Lately I’ve noticed many violations of the Clear Skies Initiative (CSI). Although it is blatantly obvious that these incidences are offensive beyond all measure, even to someone with no prior knowledge of the CSI Act of 2004, as per usual, people have been reverting to complacency and mediocrity as they live in their little straw houses built in Idiot-ville. Just when I think today might be a pretty good day, for once in my life, I look up in sky and see a CSI violation. I guess it’s just about par for the course that nothing ever goes my way. When the CSI Act passed, I thought, “Great, now maybe I can relax and enjoy life a little.” All I really got was another dream shot to heck. I don’t know why I bother anymore, but here is my grievance list, as if anyone even cares.
Objects forbidden under the Clear Skies I
nitiative:
1. helicopters
2. airplanes
3. jet trails
4. hot air balloons
5. hang-gliders
6. big helium balloons at car dealerships
7. small helium balloons that some kid let go of
8. search lights
9. beacons
10. plastic shopping bags caught in tree branches
11. light bouncing off tin foil onto the ceiling
12. the reflection from anything shiny on a balcony
13. helicopters
14. laser pen lights
15. kites
Things that are allowed under the Clear Skies Initiative:
Sun, Moon, Clouds, and Stars—It’s not that hard!
Tuesday, March 31, 2009
The Clear Skies Initiative hanging by a thread
Wednesday, March 18, 2009
LET'S GET ONE THING STRAIGHT

Now, if you can't tell the difference between Image #1 and Image #2, then don't walk past my house. I'm not a bunny! OK?? I've got a long list of grievances, and getting called a bunny is on it! Seriously, when is the last time you saw a bunny sitting in the window and barking its head off? I'll tell you the last time: It was when you needed glasses! I wouldn't go hiking if I were you, because you'll probably try to pet the cute little "bunny" called a grizzly bear, and it will snarf you down like a piece of Wonder Bread. I'm glad we got that straight.
SOME THINGS ARE JUST WRONG

Every time I see a helicopter up in the sky, I just want to bark my head off until I go insane.
Helicopters are just plain wrong. If you need that explained to you, then you are an idiot and I'm not even going to waste my precious time explaining the obvious to an idiot.

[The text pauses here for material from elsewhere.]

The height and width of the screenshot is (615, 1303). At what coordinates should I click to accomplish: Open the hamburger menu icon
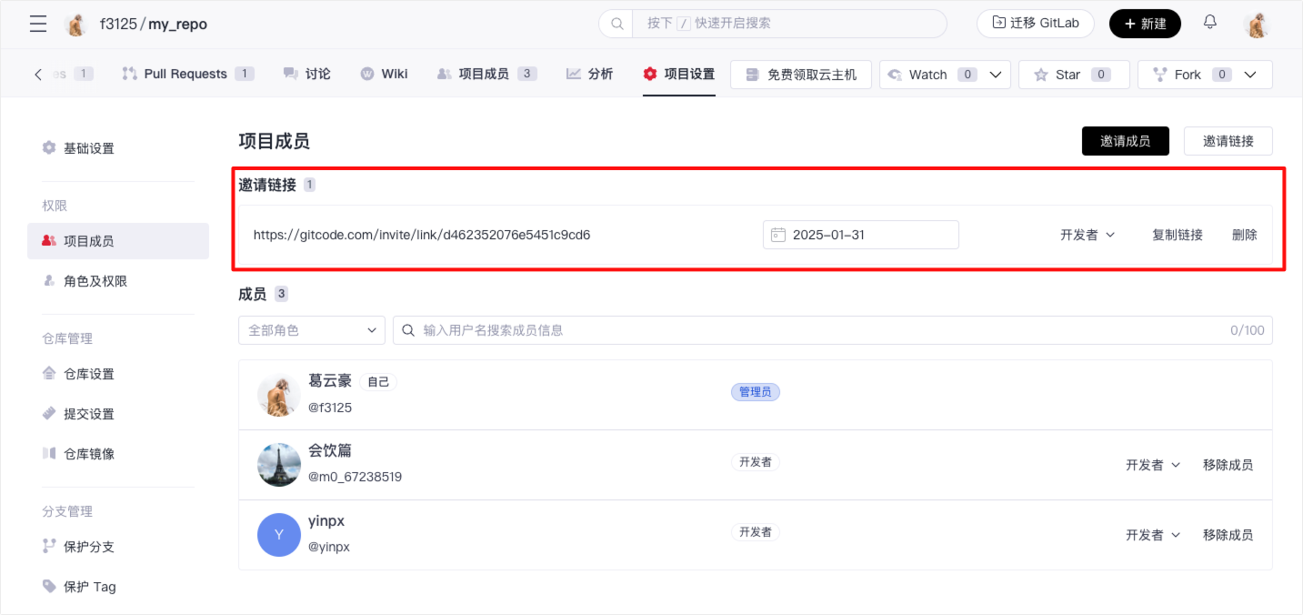[38, 24]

I won't even get to say "I told you so" to all of the idiots someday, because they will all be dead. BECAUSE OF HELICOPTERS, YOU IDIOT!!!!
WHAT A JOKE
I thought maybe today, for once in my life, was going to be a good day. Man, I sure had another think coming.
First of all, I really had to go pee, but those people were just snoozing away. I could have gone in the hall, but I'm a little more dignified than that. Trilby goes in the hall everyday, and blames Max! I guess you can get away with anything when you're the cute one. So then those people finally decided to get it in gear and take us on a so called walk.
A "Walk". What a joke.
It was like 10 seconds long; I had time to pee and sniff one lousy bush, and then they're dragging me up like 50 flights of stairs with that stupid leash.
Don't even get me started on breakfast. Those people keep calling it dog food, but I'm pretty dang sure it's just some gravel they picked up off the Wal-mart parking lot.